Viele Menschen können es kaum erwarten, dass auf ihren Köpfen wieder für Ordnung gesorgt wird.Bild: shutterstock

Können wir bald wieder zum Coiffeur gehen? Dieses Konzept soll es möglich machen

10.04.2020, 11:2410.04.2020, 12:43

Coiffeure sollen unter den ersten sein, die nach der vom Bundesrat angekündigten Lockerung der Massnahmen gegen das Coronavirus wieder arbeiten dürfen. Ihr Branchenverband hat dafür ein Zwei-Phasen-Konzept erstellt, das unter anderem auf Masken setzt.

In der ersten Phase sollen die Coiffeure ihre Geschäfte teilweise öffnen können, wie Damien Ojetti, Zentralpräsident von Coiffure Suisse, auf der Webseite des Verbandes schreibt. Die Salons sollen zunächst – wegen des Sicherheitsabstandes – auf maximal die Hälfte ihrer Plätze bedienen, mit einem Teil der Belegschaft und höchstens einem Lernenden.

Masken und Einweg-Schutzmaterial

Coiffeure und Kunden müssen zudem Schutzmasken tragen. Weiter setzt das Konzept auf Einweghandschuhe für die Coiffeure, Einweg-Schutzumhänge für die Kundschaft und Desinfektion. Für Arbeiten im Gesicht – etwa Bartpflege, Rasur oder Kosmetik – sowie für Maniküre muss eine Plexiglasvisiermaske getragen werden.

Angehörige von Risikogruppen wären bei der teilweisen Eröffnung ausgeschlossen, und auch in Altersheimen dürften Coiffeure noch nicht arbeiten. In der zweiten Phase sollten die Salons wieder vollständig öffnen dürfen und sich dabei an die vom Bundesamt für Gesundheit (BAG) vorgeschriebenen Massnahmen halten.

Die Gesundheit stehe über allen Massnahmen, schreibt Ojetti zum Konzept.
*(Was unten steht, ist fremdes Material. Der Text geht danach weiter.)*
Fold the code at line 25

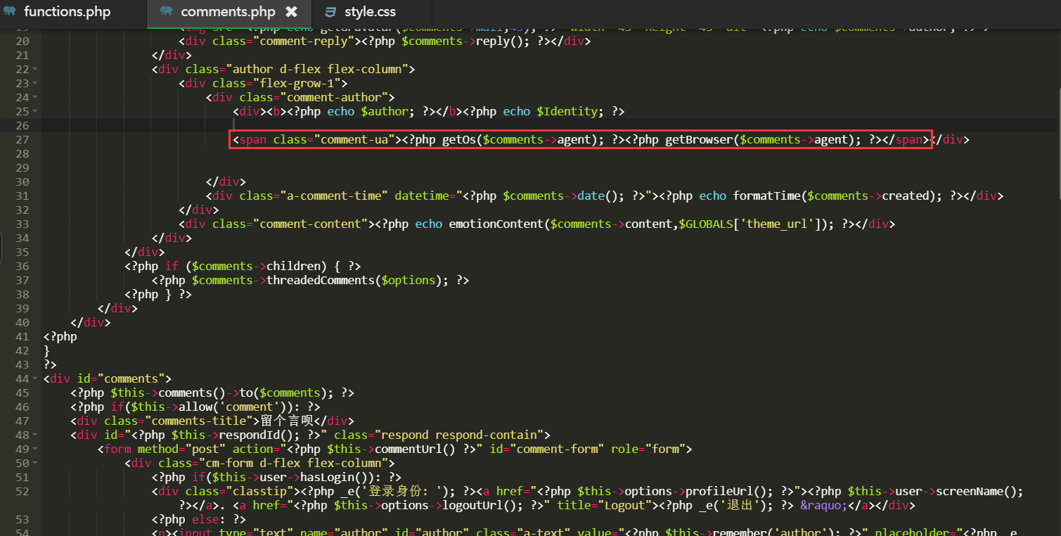[x=35, y=111]
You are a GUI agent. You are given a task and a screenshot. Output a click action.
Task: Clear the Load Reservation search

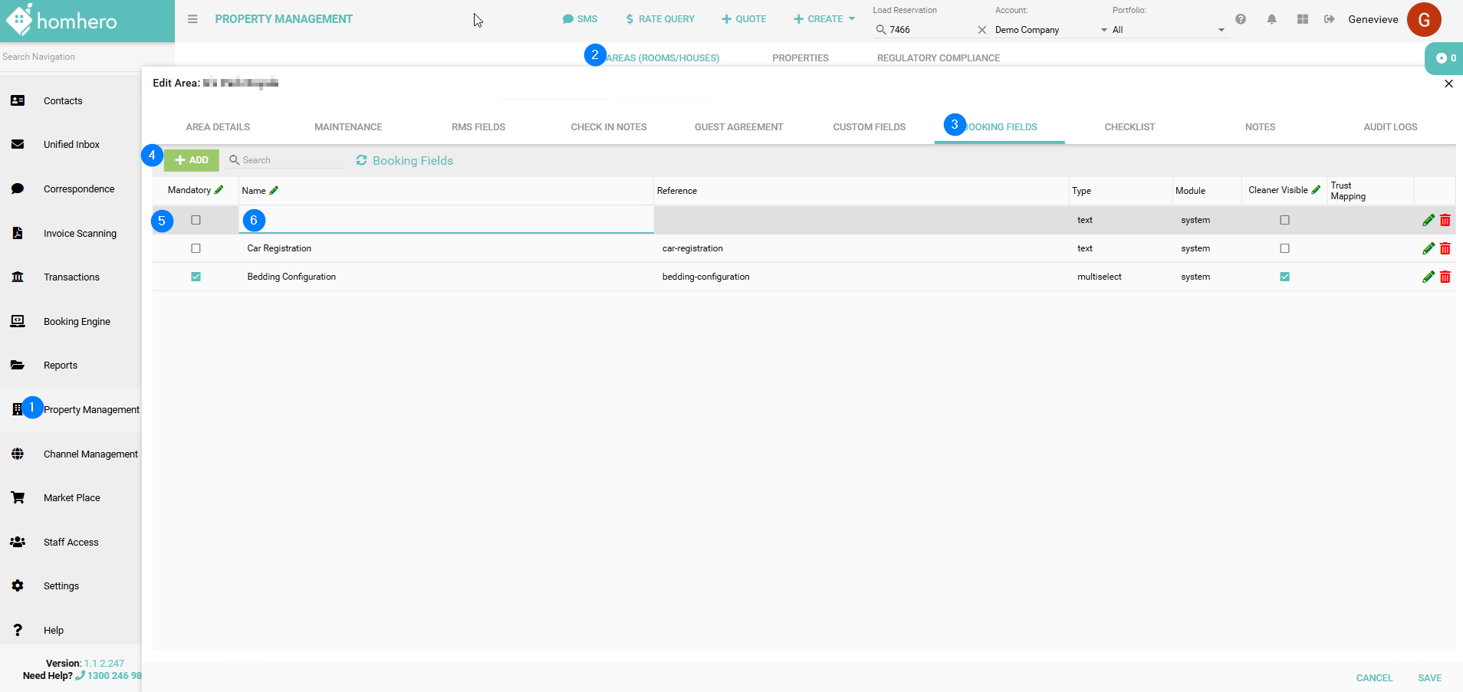(x=981, y=30)
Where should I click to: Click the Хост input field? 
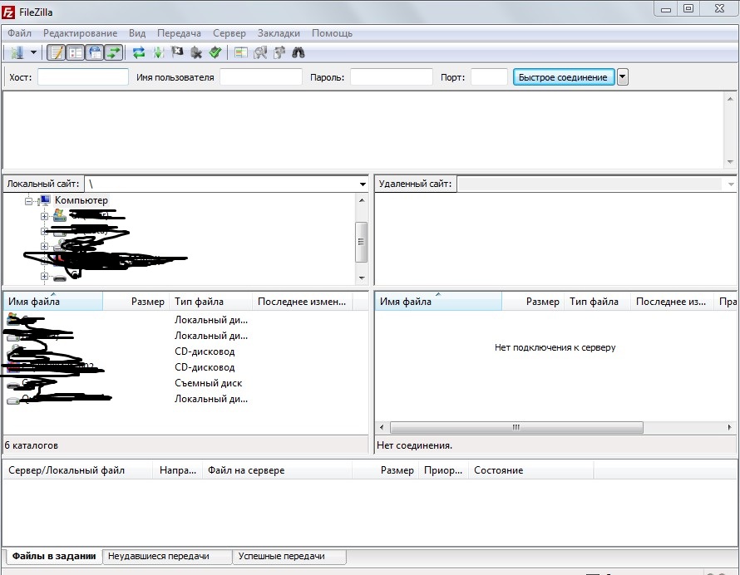click(82, 77)
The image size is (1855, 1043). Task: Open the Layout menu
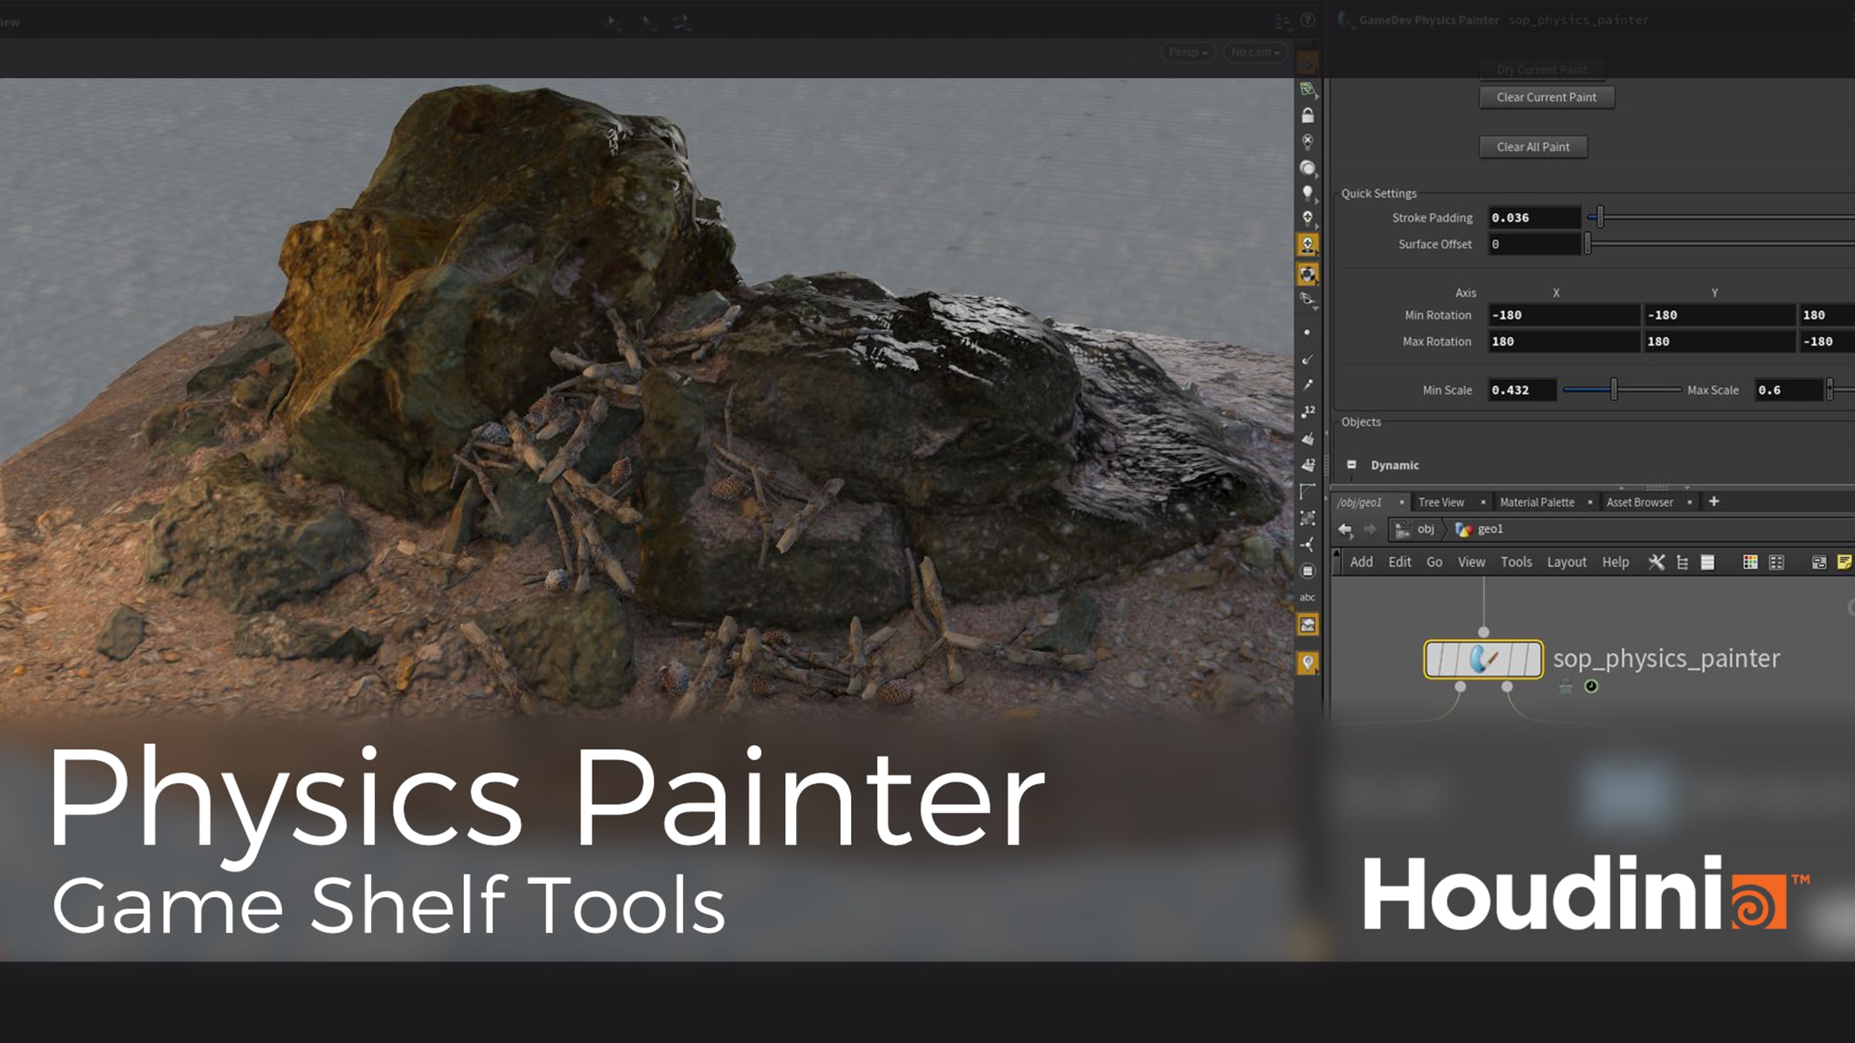pos(1566,562)
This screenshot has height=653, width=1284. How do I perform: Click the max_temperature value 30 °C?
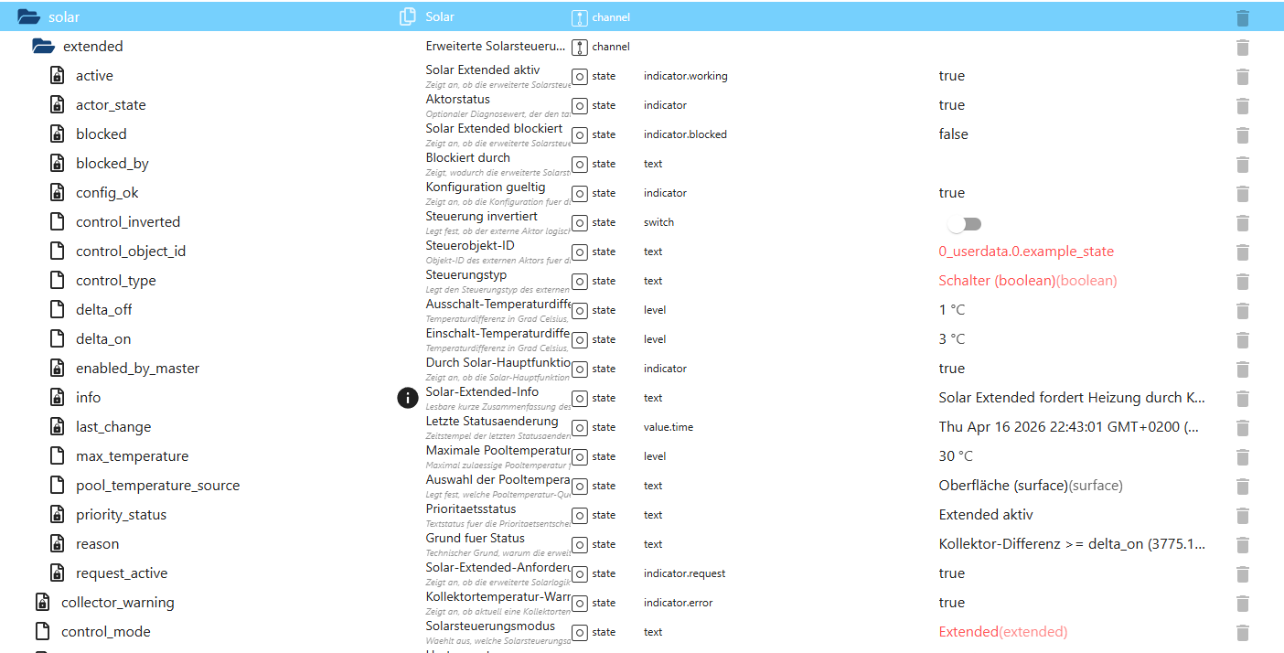[956, 456]
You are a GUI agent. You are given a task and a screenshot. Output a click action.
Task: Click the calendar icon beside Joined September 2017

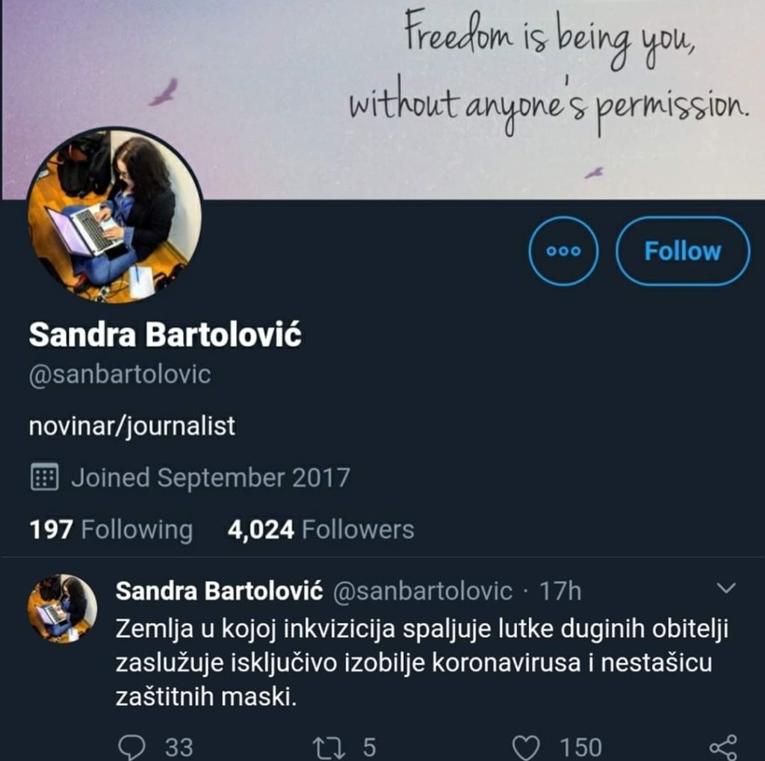(44, 476)
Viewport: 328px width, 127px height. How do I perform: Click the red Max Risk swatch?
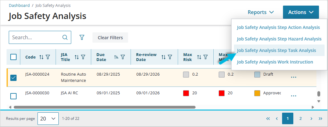point(186,93)
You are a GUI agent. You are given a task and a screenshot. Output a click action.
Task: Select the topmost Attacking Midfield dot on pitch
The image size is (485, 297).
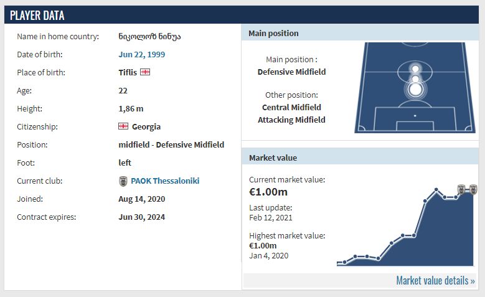[x=415, y=68]
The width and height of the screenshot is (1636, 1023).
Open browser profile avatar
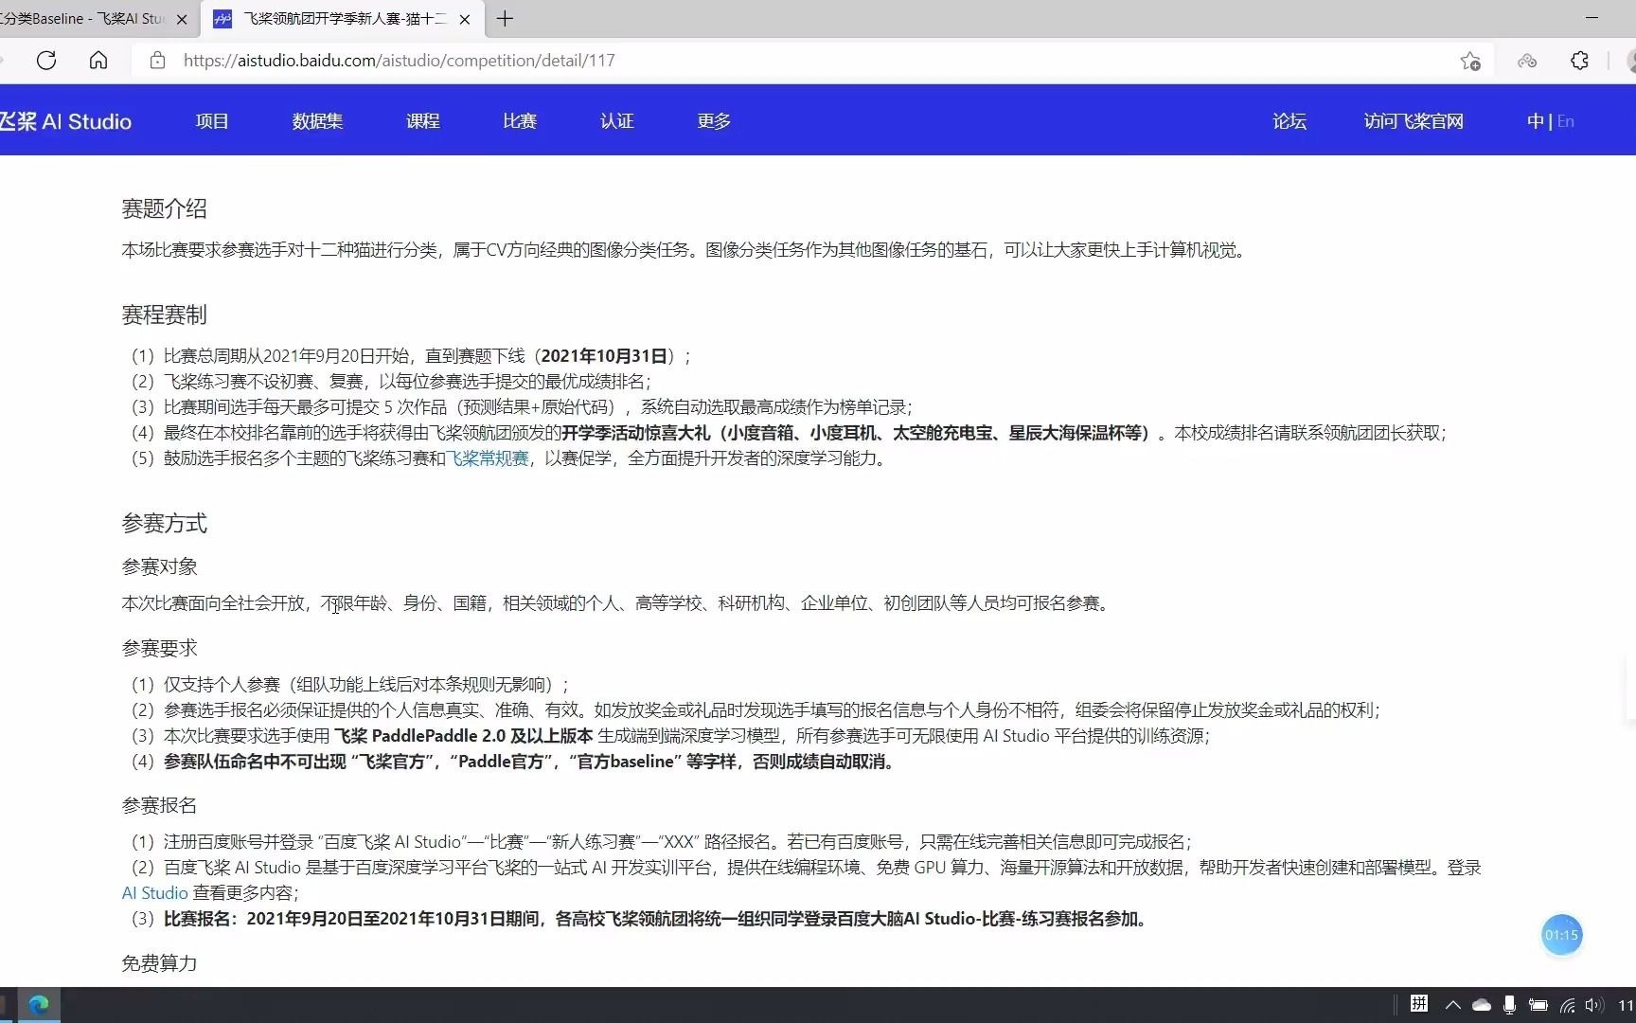[1630, 61]
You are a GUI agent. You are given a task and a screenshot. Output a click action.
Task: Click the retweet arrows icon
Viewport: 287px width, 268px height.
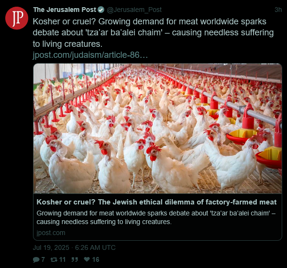(54, 259)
Die baldige Teilöffnung der Geschäfte sei eine Chance, grosse finanzielle Probleme, Konkurse, Arbeitslosigkeit und eine unnötige Belastung der Sozialwerke zu vermeiden. Social Distancing und Schutzmassnahmen müssten noch über lange Zeit befolgt werden.

Um an die erforderlichen Schutzmaterialien zu kommen, ist der Verband nach Angaben von Ojetti in Kontakt mit seinen Partnerfirmen. Eine davon dürfte Ems-Chemie sein. Nach Angaben des Unternehmens hat dessen Chefin, SVP-Nationalrätin Magdalena Martullo-Blocher, die nötigen Masken und deren Transport aus China organisiert.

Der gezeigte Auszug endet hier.